Using a semi non-linear approach to watching this show is something I am confident the creators of the show had no intent in creating. How could they? I just looked it up. They could have, if they were very forward thinking. Alan Moore might have been close to the idea at the time. He has a character in Watchmen that relishes the possibilities of watching one event non-linearly, or one event on several different channels to get a larger grasp of a situation. By the mid 1980s, these ‘Allo ‘Allo writers knew of home media. I do not think they were considering the writing considerations of rewatching. Instead the profits to be had from selling their work on consumable media rather than broadcast over the air or on cable.

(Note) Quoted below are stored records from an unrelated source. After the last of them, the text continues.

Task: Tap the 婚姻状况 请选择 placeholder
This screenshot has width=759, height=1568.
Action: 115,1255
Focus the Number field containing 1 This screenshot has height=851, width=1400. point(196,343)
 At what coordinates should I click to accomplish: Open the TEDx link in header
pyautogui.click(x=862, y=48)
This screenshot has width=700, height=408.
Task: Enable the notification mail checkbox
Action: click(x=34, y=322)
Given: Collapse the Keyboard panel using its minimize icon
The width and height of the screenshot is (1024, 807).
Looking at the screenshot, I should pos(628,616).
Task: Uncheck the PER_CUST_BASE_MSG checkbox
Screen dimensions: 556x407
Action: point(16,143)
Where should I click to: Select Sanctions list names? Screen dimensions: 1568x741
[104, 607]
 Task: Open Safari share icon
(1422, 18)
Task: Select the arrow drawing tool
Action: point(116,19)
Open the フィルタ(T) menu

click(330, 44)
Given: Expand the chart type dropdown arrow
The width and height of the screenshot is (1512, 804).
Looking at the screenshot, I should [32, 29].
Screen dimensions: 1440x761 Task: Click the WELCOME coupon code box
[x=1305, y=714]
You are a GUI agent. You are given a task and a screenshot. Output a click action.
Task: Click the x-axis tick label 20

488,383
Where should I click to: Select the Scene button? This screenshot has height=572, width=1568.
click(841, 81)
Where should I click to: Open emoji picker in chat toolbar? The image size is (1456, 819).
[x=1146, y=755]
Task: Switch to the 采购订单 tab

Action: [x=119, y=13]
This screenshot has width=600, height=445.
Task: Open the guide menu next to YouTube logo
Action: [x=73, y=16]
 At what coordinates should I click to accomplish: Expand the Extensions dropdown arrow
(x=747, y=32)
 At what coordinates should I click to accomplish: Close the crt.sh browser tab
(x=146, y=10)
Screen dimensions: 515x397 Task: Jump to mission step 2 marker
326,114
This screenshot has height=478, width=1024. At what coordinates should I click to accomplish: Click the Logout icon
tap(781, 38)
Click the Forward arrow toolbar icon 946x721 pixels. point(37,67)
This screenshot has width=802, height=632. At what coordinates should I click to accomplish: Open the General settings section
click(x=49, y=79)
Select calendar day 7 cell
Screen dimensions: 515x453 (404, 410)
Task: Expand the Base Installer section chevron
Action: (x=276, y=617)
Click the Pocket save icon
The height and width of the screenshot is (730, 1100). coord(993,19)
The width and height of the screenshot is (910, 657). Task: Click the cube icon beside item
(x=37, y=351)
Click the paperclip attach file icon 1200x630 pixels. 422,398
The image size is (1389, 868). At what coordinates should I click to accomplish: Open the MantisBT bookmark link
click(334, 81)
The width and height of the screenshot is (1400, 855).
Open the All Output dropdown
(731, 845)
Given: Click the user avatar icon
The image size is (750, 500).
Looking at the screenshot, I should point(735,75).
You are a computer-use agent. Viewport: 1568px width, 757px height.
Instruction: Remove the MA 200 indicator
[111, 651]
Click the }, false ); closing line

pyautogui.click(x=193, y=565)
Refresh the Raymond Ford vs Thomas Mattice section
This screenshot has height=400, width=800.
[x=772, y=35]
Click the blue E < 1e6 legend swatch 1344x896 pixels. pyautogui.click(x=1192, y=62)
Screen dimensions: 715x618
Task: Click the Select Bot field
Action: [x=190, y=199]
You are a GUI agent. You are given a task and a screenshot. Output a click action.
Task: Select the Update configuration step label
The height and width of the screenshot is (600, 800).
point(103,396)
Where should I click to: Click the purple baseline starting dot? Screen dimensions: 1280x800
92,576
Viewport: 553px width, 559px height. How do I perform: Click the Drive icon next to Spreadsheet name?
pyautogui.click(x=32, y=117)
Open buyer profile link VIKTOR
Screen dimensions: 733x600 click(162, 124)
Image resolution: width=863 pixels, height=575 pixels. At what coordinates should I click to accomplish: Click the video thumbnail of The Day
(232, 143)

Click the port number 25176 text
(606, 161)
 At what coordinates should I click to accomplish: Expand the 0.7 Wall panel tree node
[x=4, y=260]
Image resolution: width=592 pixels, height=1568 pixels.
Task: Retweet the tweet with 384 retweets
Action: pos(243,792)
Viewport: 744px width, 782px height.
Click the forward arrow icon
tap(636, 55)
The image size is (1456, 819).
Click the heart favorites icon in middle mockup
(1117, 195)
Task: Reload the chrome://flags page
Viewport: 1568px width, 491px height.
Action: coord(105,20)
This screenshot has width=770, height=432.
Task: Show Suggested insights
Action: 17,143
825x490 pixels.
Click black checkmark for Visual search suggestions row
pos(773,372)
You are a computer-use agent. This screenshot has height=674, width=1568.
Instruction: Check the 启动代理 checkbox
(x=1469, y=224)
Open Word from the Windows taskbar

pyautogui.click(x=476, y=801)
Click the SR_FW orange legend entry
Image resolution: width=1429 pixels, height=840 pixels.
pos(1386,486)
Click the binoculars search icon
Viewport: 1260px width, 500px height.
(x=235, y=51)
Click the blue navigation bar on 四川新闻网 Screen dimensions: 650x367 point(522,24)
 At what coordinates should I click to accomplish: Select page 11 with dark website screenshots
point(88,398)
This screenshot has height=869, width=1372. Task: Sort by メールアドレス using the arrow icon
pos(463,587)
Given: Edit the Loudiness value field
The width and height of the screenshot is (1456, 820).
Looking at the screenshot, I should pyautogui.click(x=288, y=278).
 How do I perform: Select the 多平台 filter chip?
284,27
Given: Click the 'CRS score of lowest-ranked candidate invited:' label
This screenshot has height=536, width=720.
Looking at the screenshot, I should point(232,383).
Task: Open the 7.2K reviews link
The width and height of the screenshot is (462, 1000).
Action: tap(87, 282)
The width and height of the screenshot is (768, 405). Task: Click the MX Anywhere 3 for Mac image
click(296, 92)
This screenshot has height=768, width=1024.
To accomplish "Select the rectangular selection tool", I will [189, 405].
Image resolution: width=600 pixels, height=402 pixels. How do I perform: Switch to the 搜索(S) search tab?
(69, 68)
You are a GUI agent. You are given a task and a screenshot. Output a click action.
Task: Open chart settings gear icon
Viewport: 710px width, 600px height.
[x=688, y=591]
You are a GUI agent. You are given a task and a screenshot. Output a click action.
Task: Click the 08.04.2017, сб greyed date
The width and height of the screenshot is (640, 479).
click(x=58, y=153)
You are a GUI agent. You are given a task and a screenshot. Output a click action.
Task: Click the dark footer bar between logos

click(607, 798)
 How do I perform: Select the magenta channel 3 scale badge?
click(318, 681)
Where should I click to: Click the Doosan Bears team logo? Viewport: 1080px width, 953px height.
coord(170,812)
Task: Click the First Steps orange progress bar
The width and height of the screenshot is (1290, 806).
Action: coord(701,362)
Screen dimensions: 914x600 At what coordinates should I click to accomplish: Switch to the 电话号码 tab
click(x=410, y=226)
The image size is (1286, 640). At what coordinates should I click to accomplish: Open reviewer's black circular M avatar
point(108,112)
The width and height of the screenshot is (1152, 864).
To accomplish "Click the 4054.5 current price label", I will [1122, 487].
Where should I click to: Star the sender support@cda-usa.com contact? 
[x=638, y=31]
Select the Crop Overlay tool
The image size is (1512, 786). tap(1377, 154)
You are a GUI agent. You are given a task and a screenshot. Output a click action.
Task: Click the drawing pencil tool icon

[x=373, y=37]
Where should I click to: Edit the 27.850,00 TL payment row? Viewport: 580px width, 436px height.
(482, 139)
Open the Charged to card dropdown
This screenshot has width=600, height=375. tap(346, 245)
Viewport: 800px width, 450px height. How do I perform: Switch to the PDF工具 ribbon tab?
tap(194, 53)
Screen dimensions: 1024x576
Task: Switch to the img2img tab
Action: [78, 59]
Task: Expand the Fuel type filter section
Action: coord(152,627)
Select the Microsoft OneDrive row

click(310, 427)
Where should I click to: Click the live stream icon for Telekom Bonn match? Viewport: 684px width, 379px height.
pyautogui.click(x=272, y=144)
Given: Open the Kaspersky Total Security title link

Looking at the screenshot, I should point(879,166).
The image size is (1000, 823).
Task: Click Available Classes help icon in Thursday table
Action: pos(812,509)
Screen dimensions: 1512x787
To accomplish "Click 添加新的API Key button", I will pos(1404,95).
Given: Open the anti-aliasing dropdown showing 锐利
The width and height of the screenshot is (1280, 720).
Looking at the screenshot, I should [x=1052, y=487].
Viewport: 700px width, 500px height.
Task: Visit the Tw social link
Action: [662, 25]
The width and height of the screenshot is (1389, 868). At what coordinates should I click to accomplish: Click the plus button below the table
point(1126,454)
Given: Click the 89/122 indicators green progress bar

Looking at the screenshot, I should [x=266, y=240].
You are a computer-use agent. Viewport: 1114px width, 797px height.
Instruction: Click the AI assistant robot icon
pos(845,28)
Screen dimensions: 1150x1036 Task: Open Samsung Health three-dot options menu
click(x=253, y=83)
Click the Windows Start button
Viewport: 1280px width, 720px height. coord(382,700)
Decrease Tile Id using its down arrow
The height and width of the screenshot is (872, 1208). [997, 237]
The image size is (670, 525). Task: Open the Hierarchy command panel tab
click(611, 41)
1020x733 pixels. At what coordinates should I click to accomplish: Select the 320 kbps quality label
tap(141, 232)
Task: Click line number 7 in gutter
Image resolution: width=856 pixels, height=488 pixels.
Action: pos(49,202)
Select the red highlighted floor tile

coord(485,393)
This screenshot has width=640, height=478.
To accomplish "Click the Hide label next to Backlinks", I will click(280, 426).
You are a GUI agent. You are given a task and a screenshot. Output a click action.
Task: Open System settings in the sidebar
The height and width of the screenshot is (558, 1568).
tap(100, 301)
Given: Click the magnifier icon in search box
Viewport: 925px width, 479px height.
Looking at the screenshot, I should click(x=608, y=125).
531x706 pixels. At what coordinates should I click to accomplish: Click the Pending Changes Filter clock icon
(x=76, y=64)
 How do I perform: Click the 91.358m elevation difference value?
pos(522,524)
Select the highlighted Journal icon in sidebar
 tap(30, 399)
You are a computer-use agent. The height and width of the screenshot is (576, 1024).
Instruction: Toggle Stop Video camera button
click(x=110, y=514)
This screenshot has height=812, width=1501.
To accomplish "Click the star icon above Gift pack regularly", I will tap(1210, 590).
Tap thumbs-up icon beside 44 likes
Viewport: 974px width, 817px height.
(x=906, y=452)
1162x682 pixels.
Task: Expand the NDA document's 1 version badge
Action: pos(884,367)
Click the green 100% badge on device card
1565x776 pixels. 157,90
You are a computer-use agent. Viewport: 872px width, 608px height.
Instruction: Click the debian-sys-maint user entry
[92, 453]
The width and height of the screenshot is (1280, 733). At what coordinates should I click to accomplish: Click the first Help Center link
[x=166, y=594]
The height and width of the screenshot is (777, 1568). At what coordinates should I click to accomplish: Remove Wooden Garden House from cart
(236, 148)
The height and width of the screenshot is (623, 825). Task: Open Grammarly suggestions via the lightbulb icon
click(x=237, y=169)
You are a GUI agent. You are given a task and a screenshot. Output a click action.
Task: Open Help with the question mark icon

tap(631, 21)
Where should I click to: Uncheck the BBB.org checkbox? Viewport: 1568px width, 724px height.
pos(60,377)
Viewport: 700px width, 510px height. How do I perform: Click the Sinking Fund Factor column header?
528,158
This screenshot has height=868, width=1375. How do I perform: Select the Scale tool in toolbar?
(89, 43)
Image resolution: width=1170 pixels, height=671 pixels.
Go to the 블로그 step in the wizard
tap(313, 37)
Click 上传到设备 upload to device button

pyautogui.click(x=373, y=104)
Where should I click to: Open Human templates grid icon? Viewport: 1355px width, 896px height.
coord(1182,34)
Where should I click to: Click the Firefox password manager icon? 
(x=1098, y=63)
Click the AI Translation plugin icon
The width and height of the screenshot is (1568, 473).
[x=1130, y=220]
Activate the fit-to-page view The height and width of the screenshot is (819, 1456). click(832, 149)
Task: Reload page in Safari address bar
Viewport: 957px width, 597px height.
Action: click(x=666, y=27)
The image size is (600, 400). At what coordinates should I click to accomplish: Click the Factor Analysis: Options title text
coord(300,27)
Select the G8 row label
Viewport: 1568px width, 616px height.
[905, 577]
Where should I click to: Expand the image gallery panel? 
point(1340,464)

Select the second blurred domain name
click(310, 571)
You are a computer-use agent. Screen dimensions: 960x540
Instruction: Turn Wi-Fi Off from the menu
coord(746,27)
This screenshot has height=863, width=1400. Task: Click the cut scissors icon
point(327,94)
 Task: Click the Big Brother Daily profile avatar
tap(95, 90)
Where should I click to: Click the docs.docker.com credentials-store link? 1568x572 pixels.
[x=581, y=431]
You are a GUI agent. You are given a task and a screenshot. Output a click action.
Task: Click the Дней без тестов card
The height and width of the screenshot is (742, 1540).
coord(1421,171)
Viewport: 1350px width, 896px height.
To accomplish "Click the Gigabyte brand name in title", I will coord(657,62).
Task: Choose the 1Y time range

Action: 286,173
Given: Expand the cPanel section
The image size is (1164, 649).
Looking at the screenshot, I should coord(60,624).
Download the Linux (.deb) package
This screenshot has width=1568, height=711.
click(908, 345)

Had I not this multi-dimensional way to watch ‘Allo ‘Allo and instead had to watch each episode on a scheduled basis on one particular channel, I feel I would have lost so much of what was going on in the show. The actors play their characters broad enough that most anybody can see the more obvious jokes, which are not that rare. Watching on that basis, I could consume what is an enjoyable stage play of miscommunications, even if I knew I did not fully understand how layered the lies were in the dialogue.
There is so much layered duplicity happening all the time on this show. How did British people in the 1980s enjoy this show as anything more than a clever stage play when they only had a few chances a year to understand all the lies, subterfuge, and inside jokes happening in ‘Allo ‘Allo? This show is a convoluted mess of repetition. The protagonist is in a WW2 hamster wheel that occasionally has field trips where he accomplishes dangerous tasks he had hoped he would never have to do again.
I have the feeling the second half that I will soon get around to of this series will not depart much from what I have seen in the first half. Until it suddenly does, if the show writes itself all the way to the end of the Nazi occupation. Découvrons-le!